[Opening EXERCISE DATA section]

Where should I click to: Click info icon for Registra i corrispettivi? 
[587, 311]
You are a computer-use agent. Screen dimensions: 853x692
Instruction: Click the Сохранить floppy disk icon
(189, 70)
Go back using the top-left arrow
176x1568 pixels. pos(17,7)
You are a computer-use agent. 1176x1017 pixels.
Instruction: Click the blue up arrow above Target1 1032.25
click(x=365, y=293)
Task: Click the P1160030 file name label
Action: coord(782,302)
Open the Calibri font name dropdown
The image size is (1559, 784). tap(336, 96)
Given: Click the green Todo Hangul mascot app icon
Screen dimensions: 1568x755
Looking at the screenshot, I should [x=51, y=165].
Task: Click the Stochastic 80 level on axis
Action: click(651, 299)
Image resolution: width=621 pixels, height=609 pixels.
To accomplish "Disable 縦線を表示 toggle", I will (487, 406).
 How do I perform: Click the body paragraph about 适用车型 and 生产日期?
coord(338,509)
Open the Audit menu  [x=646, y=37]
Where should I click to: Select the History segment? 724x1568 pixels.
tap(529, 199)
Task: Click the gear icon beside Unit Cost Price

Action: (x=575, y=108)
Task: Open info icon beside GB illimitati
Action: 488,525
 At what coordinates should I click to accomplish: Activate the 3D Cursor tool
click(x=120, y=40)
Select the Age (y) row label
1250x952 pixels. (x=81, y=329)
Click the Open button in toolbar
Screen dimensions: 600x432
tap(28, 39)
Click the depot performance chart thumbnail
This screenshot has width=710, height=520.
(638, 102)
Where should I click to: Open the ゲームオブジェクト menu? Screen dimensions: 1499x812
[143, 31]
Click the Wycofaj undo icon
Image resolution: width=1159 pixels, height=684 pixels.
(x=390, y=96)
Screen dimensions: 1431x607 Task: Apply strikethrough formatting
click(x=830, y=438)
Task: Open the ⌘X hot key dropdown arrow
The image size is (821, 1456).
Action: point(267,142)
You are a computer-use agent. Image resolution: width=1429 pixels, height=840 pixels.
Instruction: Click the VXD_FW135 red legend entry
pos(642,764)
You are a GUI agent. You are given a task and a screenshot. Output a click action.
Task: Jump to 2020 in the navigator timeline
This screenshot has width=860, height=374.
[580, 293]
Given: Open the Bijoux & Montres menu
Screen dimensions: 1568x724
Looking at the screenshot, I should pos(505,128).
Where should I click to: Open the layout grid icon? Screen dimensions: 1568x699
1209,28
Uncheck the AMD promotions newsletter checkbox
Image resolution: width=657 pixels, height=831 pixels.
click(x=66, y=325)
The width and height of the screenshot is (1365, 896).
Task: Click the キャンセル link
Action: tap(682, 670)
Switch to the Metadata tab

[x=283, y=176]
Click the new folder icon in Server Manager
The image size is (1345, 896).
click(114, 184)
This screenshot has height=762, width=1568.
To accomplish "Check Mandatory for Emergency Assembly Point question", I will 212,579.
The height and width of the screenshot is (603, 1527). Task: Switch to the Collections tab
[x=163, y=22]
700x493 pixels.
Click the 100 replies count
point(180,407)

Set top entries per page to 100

[Closing EXERCISE DATA section]

-- TASK DIRECTIONS --
Copy out every line in the entries above that holds "computer".

-- SOLUTION TO THIS EXERCISE --
You are a computer-use agent. Screen dimensions: 853x692
You are a computer-use agent. 1176x1017 pixels.
You are a computer-use agent. Image resolution: width=1429 pixels, height=840 pixels.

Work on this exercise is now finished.